--- TASK INPUT Enclosed Below ---

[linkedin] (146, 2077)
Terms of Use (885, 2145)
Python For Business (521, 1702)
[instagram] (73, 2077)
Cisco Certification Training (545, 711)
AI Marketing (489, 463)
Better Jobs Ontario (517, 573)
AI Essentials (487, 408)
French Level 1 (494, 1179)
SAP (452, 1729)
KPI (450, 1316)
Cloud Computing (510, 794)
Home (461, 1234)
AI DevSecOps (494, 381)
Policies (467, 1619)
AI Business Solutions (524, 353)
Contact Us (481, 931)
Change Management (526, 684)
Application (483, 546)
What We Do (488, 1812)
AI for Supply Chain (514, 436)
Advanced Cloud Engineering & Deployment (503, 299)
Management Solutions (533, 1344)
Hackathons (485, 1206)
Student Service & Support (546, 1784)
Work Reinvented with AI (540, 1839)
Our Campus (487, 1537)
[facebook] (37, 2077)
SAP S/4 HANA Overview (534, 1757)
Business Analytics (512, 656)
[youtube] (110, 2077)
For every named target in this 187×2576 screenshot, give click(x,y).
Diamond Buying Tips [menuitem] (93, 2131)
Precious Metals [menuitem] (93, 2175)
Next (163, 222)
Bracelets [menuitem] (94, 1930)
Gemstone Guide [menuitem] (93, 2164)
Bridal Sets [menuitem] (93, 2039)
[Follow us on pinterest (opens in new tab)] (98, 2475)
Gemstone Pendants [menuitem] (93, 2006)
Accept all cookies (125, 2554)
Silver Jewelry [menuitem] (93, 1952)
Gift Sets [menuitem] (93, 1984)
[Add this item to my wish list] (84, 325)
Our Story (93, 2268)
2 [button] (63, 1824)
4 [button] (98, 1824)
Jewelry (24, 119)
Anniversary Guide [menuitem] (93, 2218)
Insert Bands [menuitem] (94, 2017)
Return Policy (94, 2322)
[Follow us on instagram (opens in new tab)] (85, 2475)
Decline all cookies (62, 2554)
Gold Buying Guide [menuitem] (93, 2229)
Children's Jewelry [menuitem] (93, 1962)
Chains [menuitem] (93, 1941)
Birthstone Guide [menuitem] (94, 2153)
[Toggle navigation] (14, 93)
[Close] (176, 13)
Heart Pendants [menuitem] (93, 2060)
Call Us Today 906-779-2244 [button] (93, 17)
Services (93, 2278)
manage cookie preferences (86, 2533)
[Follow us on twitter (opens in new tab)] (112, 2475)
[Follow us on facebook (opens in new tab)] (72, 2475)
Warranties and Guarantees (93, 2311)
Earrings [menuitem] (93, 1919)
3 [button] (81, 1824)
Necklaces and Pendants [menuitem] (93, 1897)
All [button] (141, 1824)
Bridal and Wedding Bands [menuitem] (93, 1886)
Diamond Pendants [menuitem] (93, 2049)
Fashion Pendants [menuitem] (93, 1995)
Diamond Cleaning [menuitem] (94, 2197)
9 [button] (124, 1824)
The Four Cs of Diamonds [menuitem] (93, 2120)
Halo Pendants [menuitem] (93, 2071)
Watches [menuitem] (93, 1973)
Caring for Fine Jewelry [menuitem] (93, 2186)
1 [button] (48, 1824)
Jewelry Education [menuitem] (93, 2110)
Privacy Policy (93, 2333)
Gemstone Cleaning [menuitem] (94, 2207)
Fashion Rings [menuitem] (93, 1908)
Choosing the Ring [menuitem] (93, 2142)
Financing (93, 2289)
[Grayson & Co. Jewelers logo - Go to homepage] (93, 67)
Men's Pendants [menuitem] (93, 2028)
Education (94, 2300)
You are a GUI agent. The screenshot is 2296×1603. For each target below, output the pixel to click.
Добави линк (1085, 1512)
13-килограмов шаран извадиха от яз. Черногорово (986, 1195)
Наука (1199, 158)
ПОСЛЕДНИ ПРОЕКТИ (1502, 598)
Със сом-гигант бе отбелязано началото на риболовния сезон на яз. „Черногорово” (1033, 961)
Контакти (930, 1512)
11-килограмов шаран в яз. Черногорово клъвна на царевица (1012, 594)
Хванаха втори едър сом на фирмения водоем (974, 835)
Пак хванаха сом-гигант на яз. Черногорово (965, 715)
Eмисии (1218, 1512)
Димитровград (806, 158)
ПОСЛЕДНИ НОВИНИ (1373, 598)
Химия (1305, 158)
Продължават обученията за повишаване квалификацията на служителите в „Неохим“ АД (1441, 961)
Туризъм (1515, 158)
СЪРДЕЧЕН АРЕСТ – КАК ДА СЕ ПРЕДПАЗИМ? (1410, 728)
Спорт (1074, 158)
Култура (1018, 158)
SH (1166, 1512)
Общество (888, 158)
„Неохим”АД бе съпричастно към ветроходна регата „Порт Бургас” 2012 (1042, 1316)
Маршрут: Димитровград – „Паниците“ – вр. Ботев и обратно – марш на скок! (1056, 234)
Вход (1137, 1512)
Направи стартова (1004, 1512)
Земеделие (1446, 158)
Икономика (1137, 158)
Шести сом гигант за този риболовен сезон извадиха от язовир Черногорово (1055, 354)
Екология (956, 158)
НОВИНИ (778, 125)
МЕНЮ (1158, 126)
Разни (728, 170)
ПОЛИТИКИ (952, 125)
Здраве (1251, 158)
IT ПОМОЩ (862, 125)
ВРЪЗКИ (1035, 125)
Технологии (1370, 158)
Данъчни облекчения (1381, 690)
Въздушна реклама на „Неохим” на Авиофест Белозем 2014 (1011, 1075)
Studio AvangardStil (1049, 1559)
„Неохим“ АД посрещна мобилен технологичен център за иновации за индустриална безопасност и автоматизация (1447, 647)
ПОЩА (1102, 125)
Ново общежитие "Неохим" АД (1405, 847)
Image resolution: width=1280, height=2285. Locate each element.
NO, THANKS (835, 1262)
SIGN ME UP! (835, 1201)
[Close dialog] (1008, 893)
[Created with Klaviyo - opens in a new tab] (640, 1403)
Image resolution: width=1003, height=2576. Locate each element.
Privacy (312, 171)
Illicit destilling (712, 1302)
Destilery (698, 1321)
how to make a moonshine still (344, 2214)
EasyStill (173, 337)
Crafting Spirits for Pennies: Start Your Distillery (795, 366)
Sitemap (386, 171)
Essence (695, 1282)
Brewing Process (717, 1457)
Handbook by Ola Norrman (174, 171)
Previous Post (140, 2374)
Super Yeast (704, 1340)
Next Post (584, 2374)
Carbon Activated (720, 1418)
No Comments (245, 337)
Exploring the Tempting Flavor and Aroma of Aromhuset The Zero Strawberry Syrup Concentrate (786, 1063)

--- End of Enclosed TASK INPUT ---

DIRECTIONS FOR THIS TASK –
A full, exact copy of the entries is required. Return it.

WRITTEN RESPONSE –
[linkedin] (146, 2077)
Terms of Use (885, 2145)
Python For Business (521, 1702)
[instagram] (73, 2077)
Cisco Certification Training (545, 711)
AI Marketing (489, 463)
Better Jobs Ontario (517, 573)
AI Essentials (487, 408)
French Level 1 (494, 1179)
SAP (452, 1729)
KPI (450, 1316)
Cloud Computing (510, 794)
Home (461, 1234)
AI DevSecOps (494, 381)
Policies (467, 1619)
AI Business Solutions (524, 353)
Contact Us (481, 931)
Change Management (526, 684)
Application (483, 546)
What We Do (488, 1812)
AI for Supply Chain (514, 436)
Advanced Cloud Engineering & Deployment (503, 299)
Management Solutions (533, 1344)
Hackathons (485, 1206)
Student Service & Support (546, 1784)
Work Reinvented with AI (540, 1839)
Our Campus (487, 1537)
[facebook] (37, 2077)
SAP S/4 HANA Overview (534, 1757)
Business Analytics (512, 656)
[youtube] (110, 2077)
For every named target in this 187×2576 screenshot, give click(x,y).
Diamond Buying Tips [menuitem] (93, 2131)
Precious Metals [menuitem] (93, 2175)
Next (163, 222)
Bracelets [menuitem] (94, 1930)
Gemstone Guide [menuitem] (93, 2164)
Bridal Sets [menuitem] (93, 2039)
[Follow us on pinterest (opens in new tab)] (98, 2475)
Gemstone Pendants [menuitem] (93, 2006)
Accept all cookies (125, 2554)
Silver Jewelry [menuitem] (93, 1952)
Gift Sets [menuitem] (93, 1984)
[Add this item to my wish list] (84, 325)
Our Story (93, 2268)
2 [button] (63, 1824)
4 [button] (98, 1824)
Jewelry (24, 119)
Anniversary Guide [menuitem] (93, 2218)
Insert Bands [menuitem] (94, 2017)
Return Policy (94, 2322)
[Follow us on instagram (opens in new tab)] (85, 2475)
Decline all cookies (62, 2554)
Gold Buying Guide [menuitem] (93, 2229)
Children's Jewelry [menuitem] (93, 1962)
Chains [menuitem] (93, 1941)
Birthstone Guide [menuitem] (94, 2153)
[Toggle navigation] (14, 93)
[Close] (176, 13)
Heart Pendants [menuitem] (93, 2060)
Call Us Today 906-779-2244 [button] (93, 17)
Services (93, 2278)
manage cookie preferences (86, 2533)
[Follow us on twitter (opens in new tab)] (112, 2475)
[Follow us on facebook (opens in new tab)] (72, 2475)
Warranties and Guarantees (93, 2311)
Earrings [menuitem] (93, 1919)
3 [button] (81, 1824)
Necklaces and Pendants [menuitem] (93, 1897)
All [button] (141, 1824)
Bridal and Wedding Bands [menuitem] (93, 1886)
Diamond Pendants [menuitem] (93, 2049)
Fashion Pendants [menuitem] (93, 1995)
Diamond Cleaning [menuitem] (94, 2197)
9 [button] (124, 1824)
The Four Cs of Diamonds [menuitem] (93, 2120)
Halo Pendants [menuitem] (93, 2071)
Watches [menuitem] (93, 1973)
Caring for Fine Jewelry [menuitem] (93, 2186)
1 [button] (48, 1824)
Jewelry Education [menuitem] (93, 2110)
Privacy Policy (93, 2333)
Gemstone Cleaning [menuitem] (94, 2207)
Fashion Rings [menuitem] (93, 1908)
Choosing the Ring [menuitem] (93, 2142)
Financing (93, 2289)
[Grayson & Co. Jewelers logo - Go to homepage] (93, 67)
Men's Pendants [menuitem] (93, 2028)
Education (94, 2300)
You are a GUI agent. The screenshot is 2296×1603. For each target below, output the pixel to click.
Добави линк (1085, 1512)
13-килограмов шаран извадиха от яз. Черногорово (986, 1195)
Наука (1199, 158)
ПОСЛЕДНИ ПРОЕКТИ (1502, 598)
Със сом-гигант бе отбелязано началото на риболовния сезон на яз. „Черногорово” (1033, 961)
Контакти (930, 1512)
11-килограмов шаран в яз. Черногорово клъвна на царевица (1012, 594)
Хванаха втори едър сом на фирмения водоем (974, 835)
Пак хванаха сом-гигант на яз. Черногорово (965, 715)
Eмисии (1218, 1512)
Димитровград (806, 158)
ПОСЛЕДНИ НОВИНИ (1373, 598)
Химия (1305, 158)
Продължават обученията за повишаване квалификацията на служителите в „Неохим“ АД (1441, 961)
Туризъм (1515, 158)
СЪРДЕЧЕН АРЕСТ – КАК ДА СЕ ПРЕДПАЗИМ? (1410, 728)
Спорт (1074, 158)
Култура (1018, 158)
SH (1166, 1512)
Общество (888, 158)
„Неохим”АД бе съпричастно към ветроходна регата „Порт Бургас” 2012 (1042, 1316)
Маршрут: Димитровград – „Паниците“ – вр. Ботев и обратно – марш на скок! (1056, 234)
Вход (1137, 1512)
Направи стартова (1004, 1512)
Земеделие (1446, 158)
Икономика (1137, 158)
Шести сом гигант за този риболовен сезон извадиха от язовир Черногорово (1055, 354)
Екология (956, 158)
НОВИНИ (778, 125)
МЕНЮ (1158, 126)
Разни (728, 170)
ПОЛИТИКИ (952, 125)
Здраве (1251, 158)
IT ПОМОЩ (862, 125)
ВРЪЗКИ (1035, 125)
Технологии (1370, 158)
Данъчни облекчения (1381, 690)
Въздушна реклама на „Неохим” на Авиофест Белозем 2014 (1011, 1075)
Studio AvangardStil (1049, 1559)
„Неохим“ АД посрещна мобилен технологичен център за иновации за индустриална безопасност и автоматизация (1447, 647)
ПОЩА (1102, 125)
Ново общежитие "Неохим" АД (1405, 847)
Image resolution: width=1280, height=2285. Locate each element.
NO, THANKS (835, 1262)
SIGN ME UP! (835, 1201)
[Close dialog] (1008, 893)
[Created with Klaviyo - opens in a new tab] (640, 1403)
Image resolution: width=1003, height=2576. Locate each element.
Privacy (312, 171)
Illicit destilling (712, 1302)
Destilery (698, 1321)
how to make a moonshine still (344, 2214)
EasyStill (173, 337)
Crafting Spirits for Pennies: Start Your Distillery (795, 366)
Sitemap (386, 171)
Essence (695, 1282)
Brewing Process (717, 1457)
Handbook by Ola Norrman (174, 171)
Previous Post (140, 2374)
Super Yeast (704, 1340)
Next Post (584, 2374)
Carbon Activated (720, 1418)
No Comments (245, 337)
Exploring the Tempting Flavor and Aroma of Aromhuset The Zero Strawberry Syrup Concentrate (786, 1063)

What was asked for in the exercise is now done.